Work out how many lines of the data below hold the string "agent". Answer with that number alone.

################

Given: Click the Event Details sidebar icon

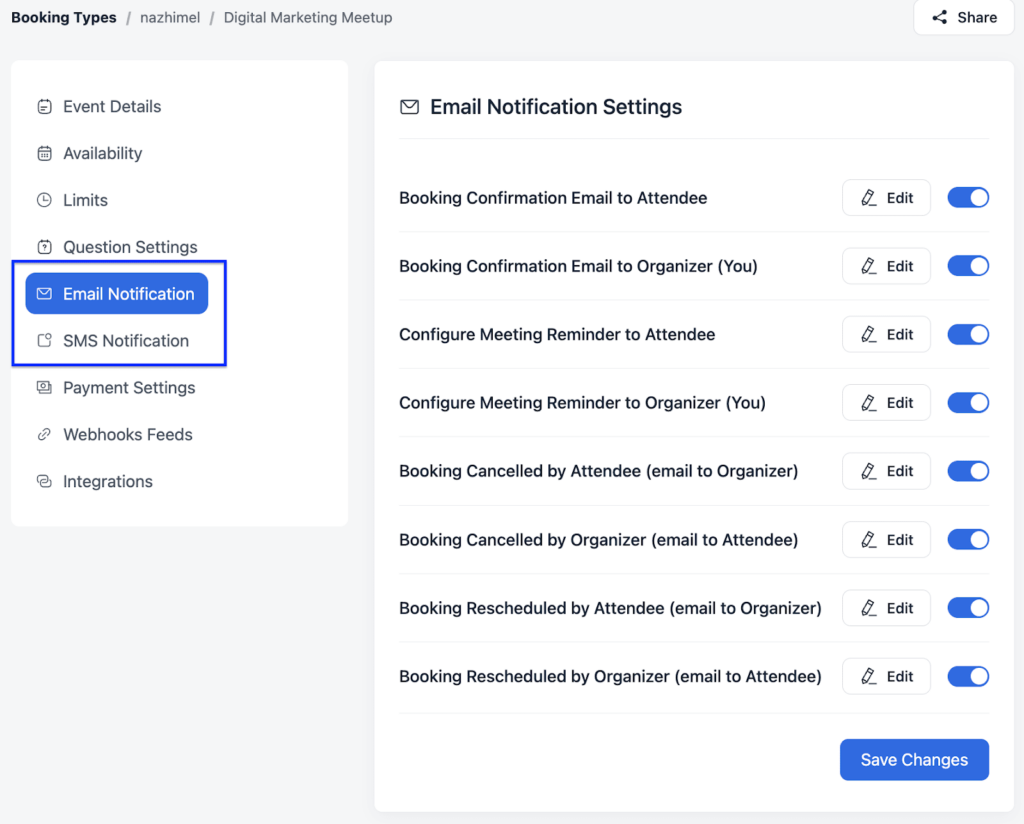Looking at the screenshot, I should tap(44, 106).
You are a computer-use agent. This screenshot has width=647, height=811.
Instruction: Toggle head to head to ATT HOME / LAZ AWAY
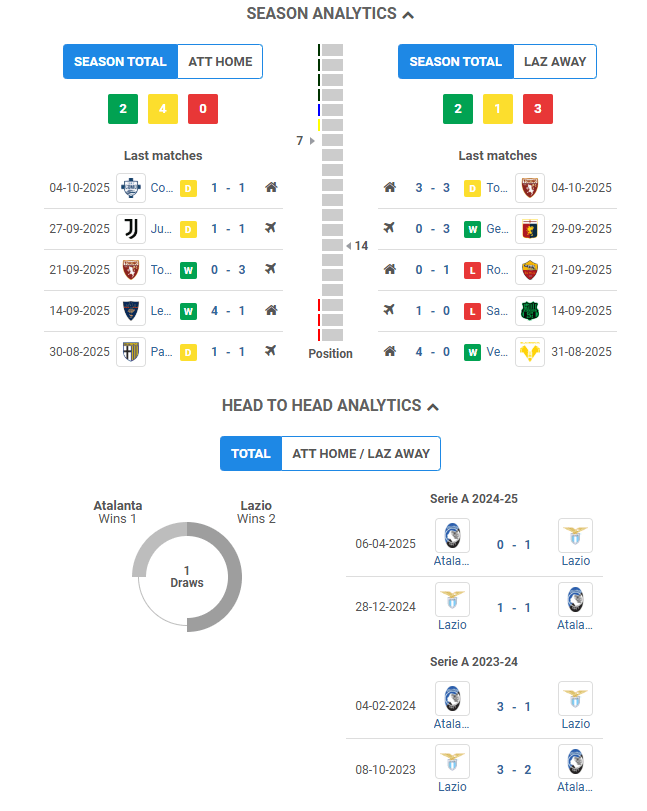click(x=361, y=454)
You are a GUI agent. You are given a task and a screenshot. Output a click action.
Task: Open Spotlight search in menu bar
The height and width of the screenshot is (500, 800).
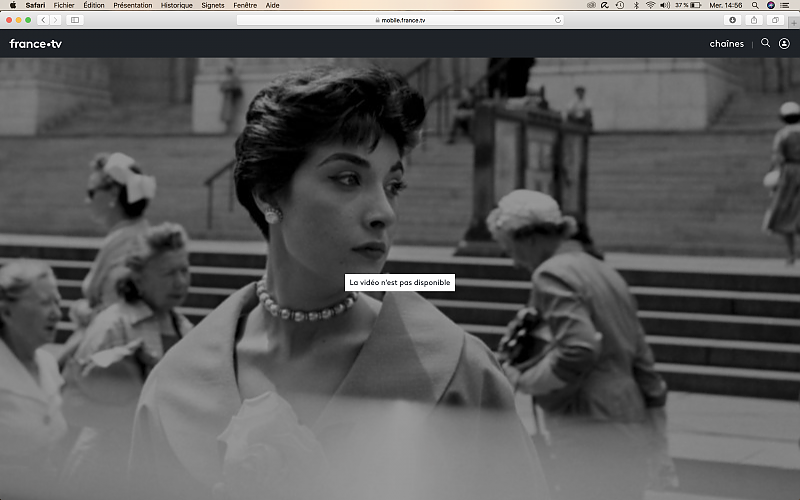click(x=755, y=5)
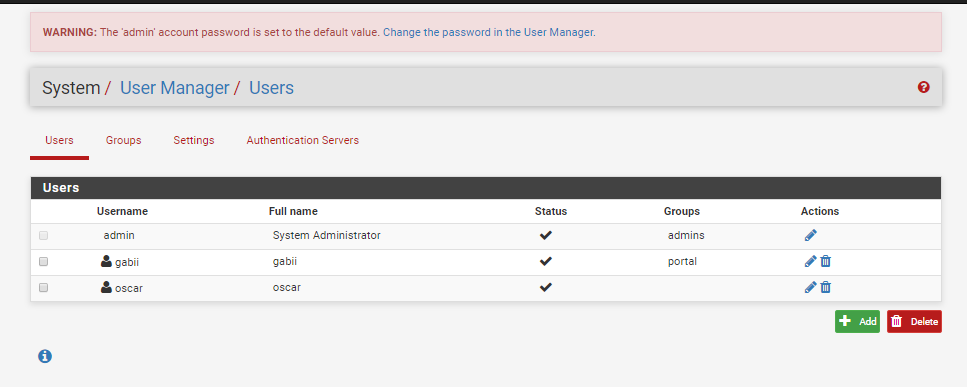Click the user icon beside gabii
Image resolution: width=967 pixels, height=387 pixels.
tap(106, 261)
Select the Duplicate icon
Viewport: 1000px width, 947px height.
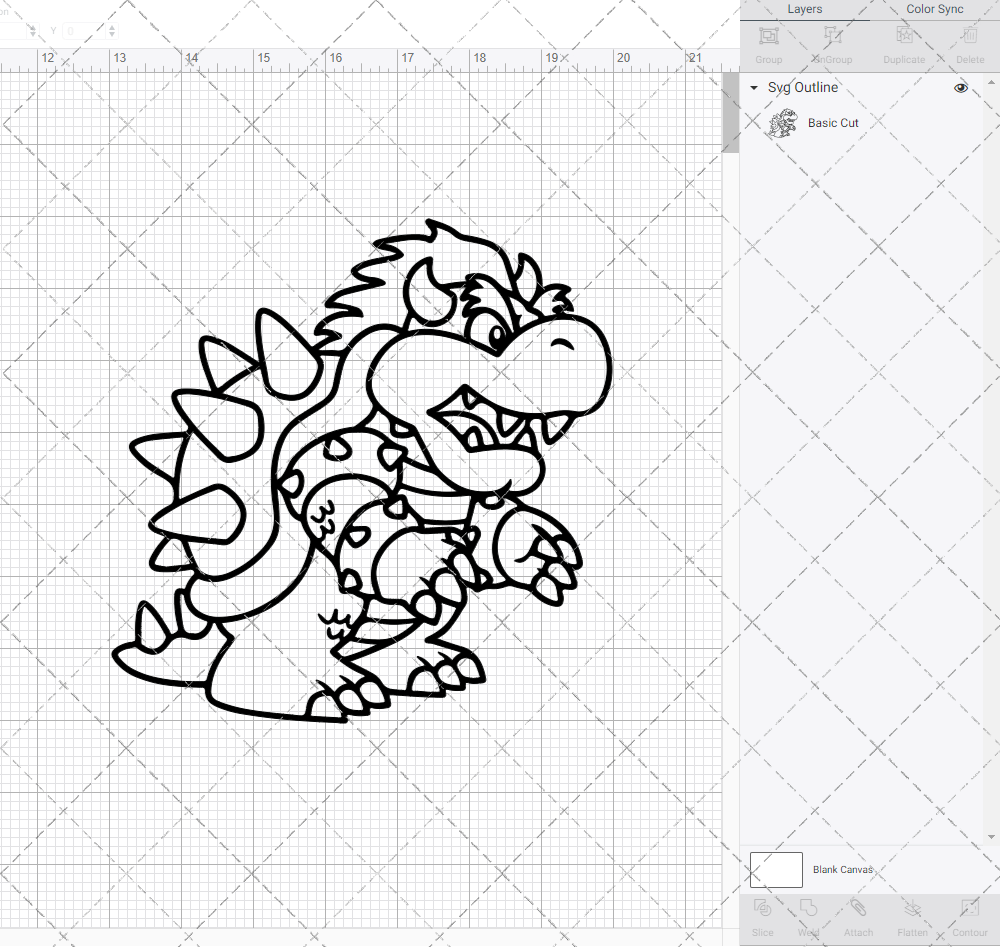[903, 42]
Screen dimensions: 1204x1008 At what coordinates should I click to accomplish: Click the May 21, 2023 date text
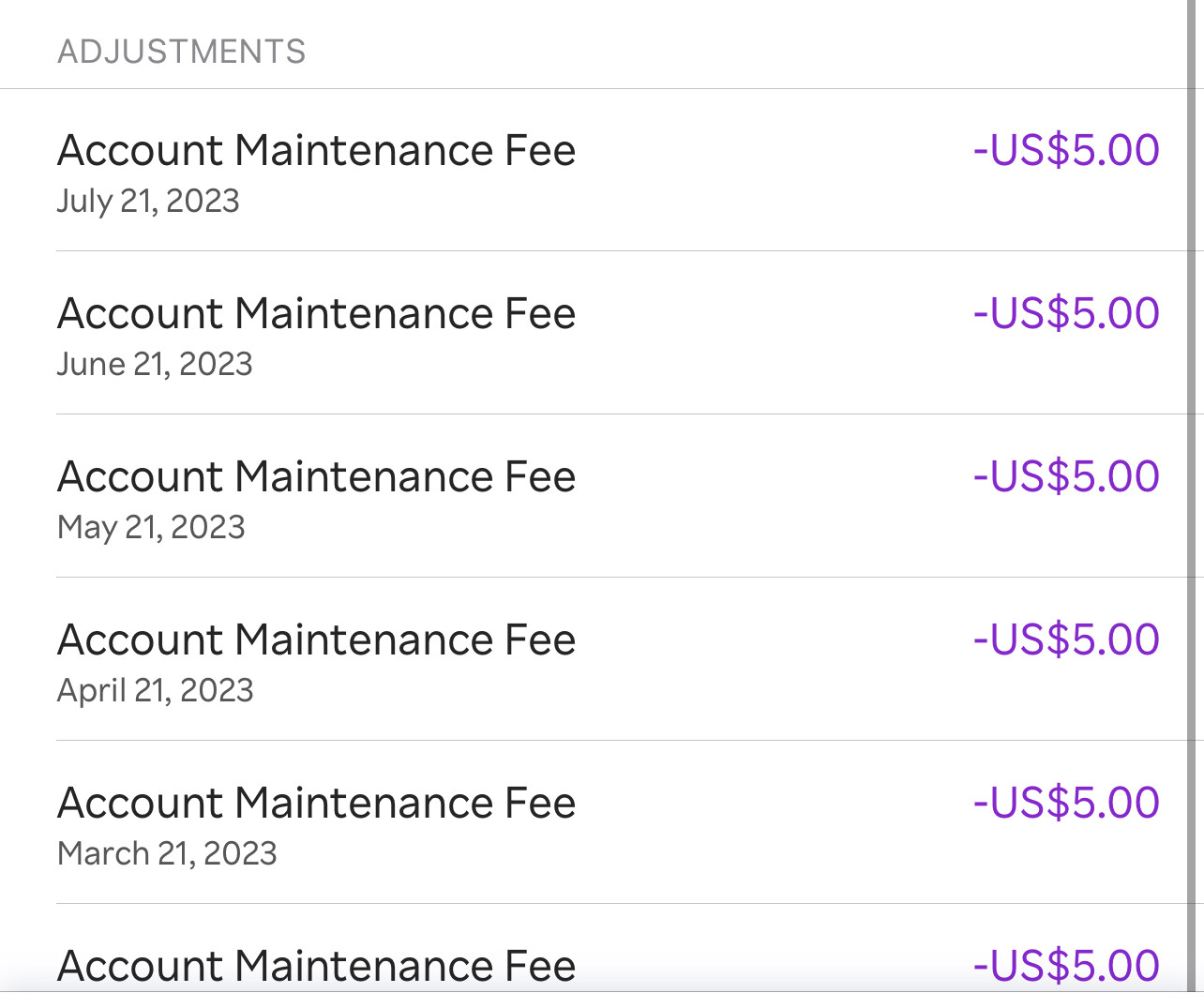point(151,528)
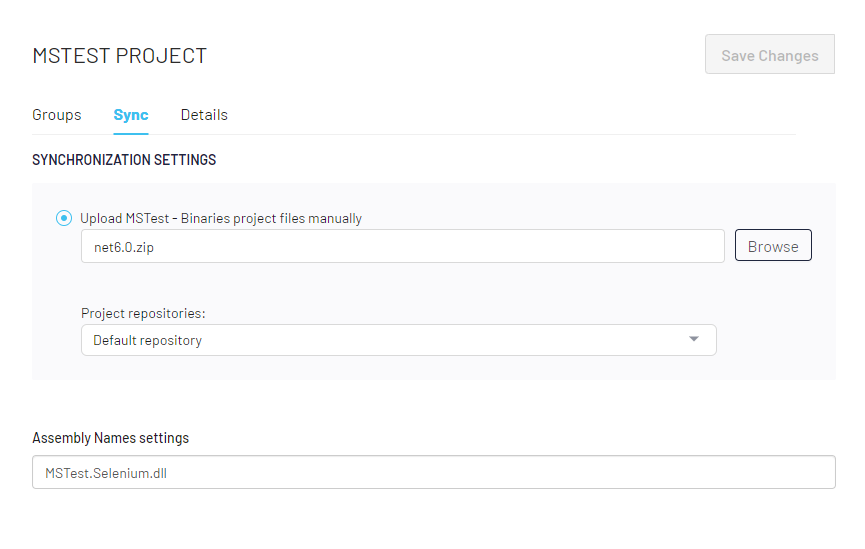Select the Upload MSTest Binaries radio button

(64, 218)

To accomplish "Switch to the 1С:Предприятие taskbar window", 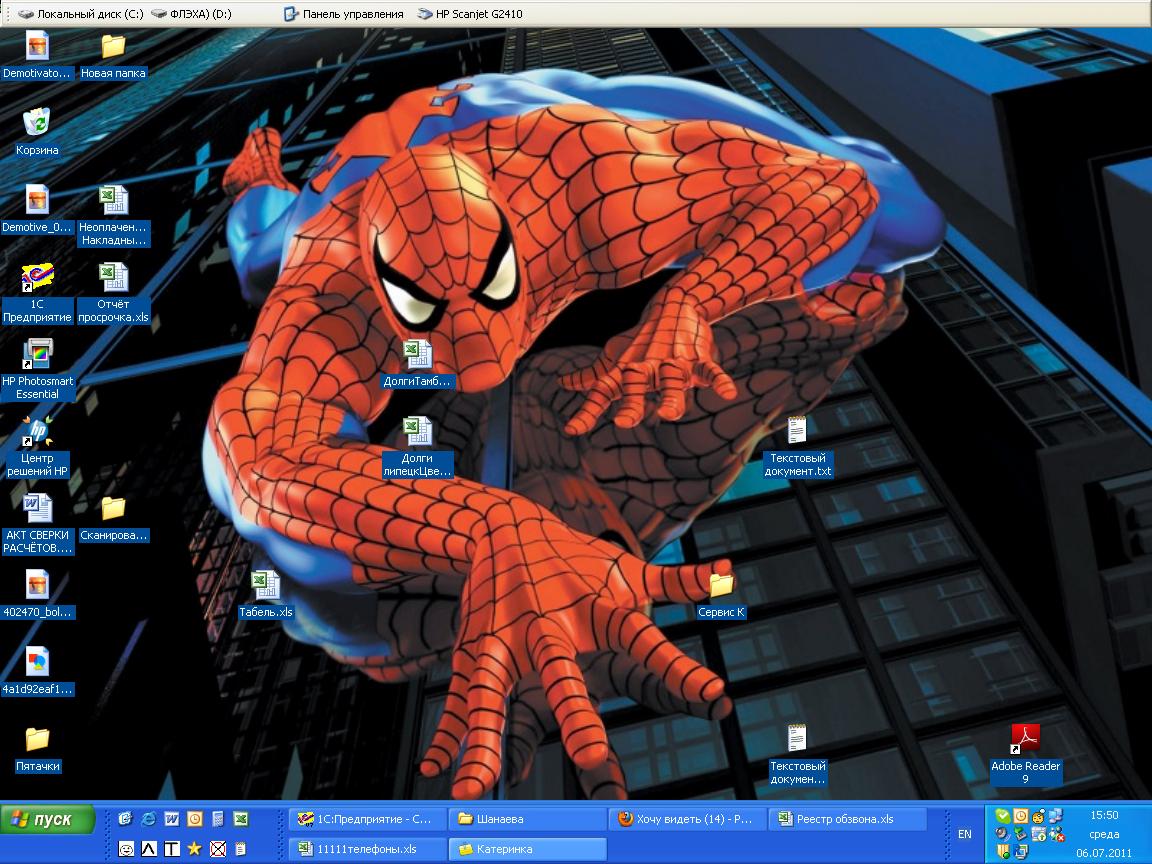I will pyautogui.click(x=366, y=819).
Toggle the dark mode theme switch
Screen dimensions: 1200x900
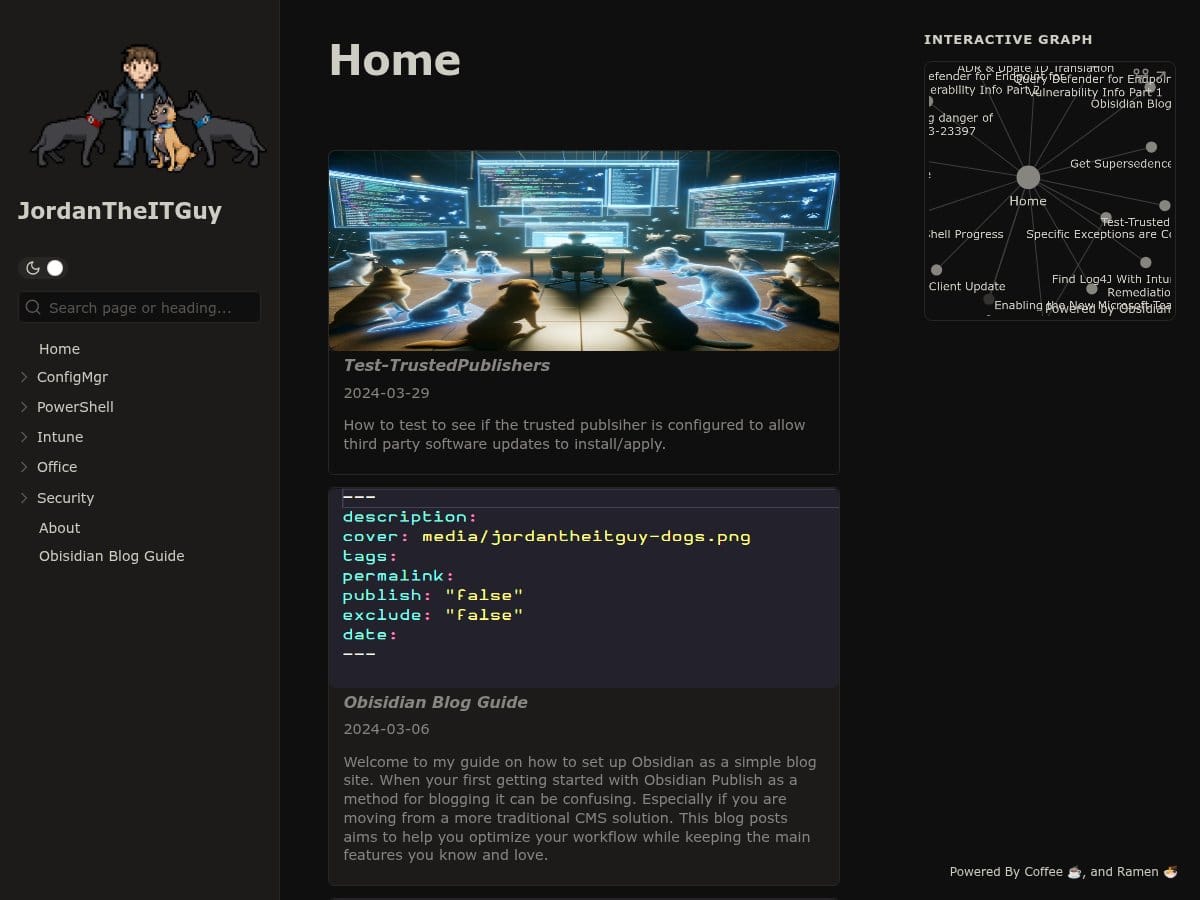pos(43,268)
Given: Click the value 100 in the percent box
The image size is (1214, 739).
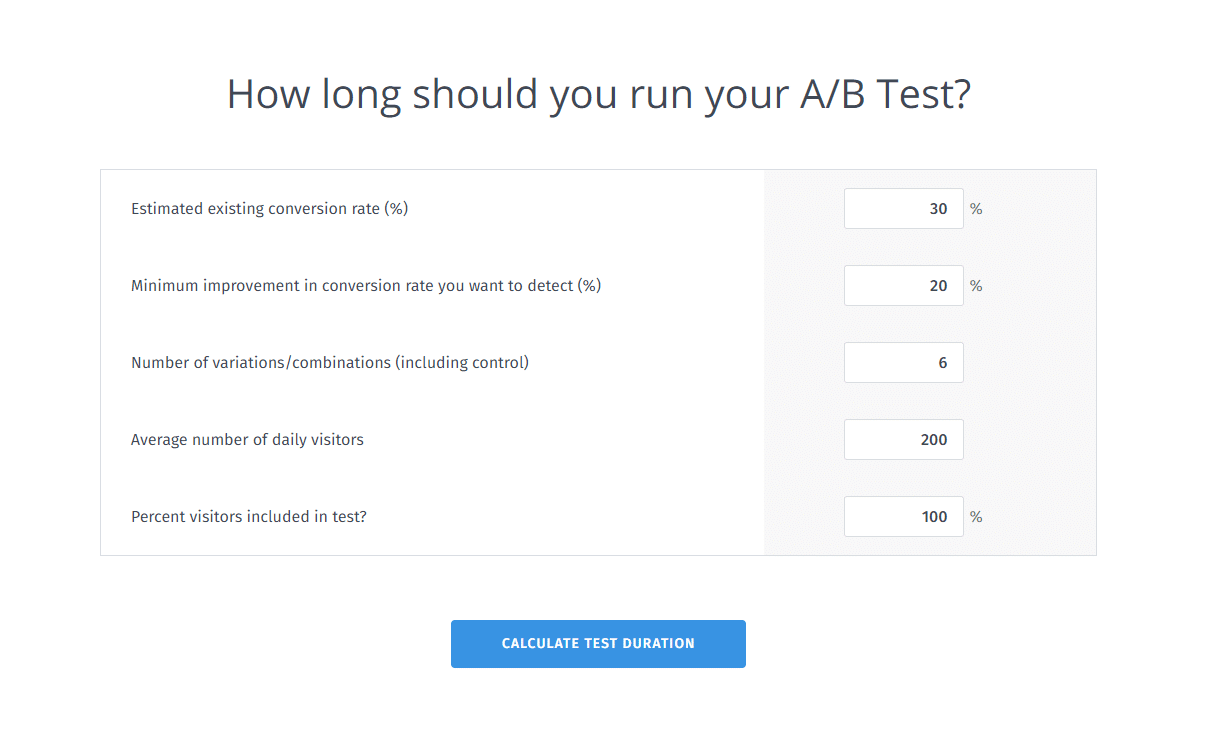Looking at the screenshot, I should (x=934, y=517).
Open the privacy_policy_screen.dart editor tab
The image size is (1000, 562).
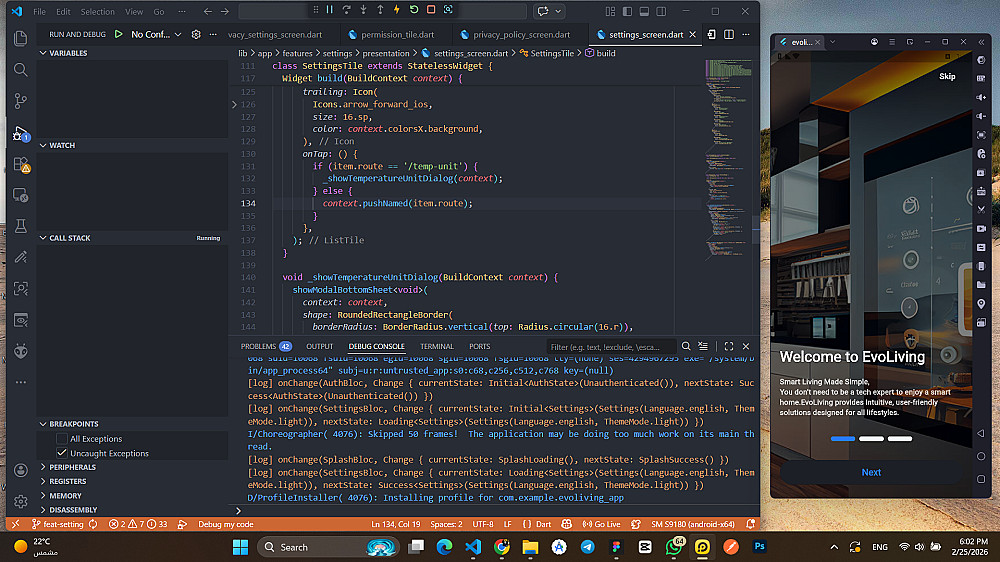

################

_REPLY TO THE TASK:_ 2